*The problem:* Report back every line in the data that includes the string "agent".

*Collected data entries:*
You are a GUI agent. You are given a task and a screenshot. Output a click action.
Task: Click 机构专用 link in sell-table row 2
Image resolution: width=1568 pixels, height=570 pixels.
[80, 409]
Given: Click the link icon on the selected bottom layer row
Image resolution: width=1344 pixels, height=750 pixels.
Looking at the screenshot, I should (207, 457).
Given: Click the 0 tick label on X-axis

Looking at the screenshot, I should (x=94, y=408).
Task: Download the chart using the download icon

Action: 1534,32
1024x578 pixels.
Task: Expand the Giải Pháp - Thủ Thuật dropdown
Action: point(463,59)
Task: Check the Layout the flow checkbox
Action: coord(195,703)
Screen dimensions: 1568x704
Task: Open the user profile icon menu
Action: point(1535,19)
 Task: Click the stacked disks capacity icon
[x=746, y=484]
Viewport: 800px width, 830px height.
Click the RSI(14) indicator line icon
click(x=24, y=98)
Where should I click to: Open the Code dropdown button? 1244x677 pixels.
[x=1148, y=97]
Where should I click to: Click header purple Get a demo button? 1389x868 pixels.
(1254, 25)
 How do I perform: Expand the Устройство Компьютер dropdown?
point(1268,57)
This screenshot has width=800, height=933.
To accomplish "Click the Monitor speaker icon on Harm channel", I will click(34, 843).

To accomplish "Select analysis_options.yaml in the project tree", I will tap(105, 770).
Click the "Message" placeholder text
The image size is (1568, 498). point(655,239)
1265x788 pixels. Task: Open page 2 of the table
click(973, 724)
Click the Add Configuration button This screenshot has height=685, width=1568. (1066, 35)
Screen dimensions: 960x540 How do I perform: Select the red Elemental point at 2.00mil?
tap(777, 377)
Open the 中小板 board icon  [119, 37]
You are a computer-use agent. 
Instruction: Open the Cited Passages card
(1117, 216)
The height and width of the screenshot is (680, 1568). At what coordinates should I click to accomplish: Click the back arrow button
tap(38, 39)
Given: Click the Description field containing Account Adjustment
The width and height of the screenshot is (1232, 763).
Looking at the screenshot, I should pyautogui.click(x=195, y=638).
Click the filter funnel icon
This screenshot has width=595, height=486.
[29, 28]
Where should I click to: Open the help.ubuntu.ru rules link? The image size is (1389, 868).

*Response to this task:*
You are a GUI agent. You are given a task and a screenshot. Output a click action.
You are a computer-use agent. 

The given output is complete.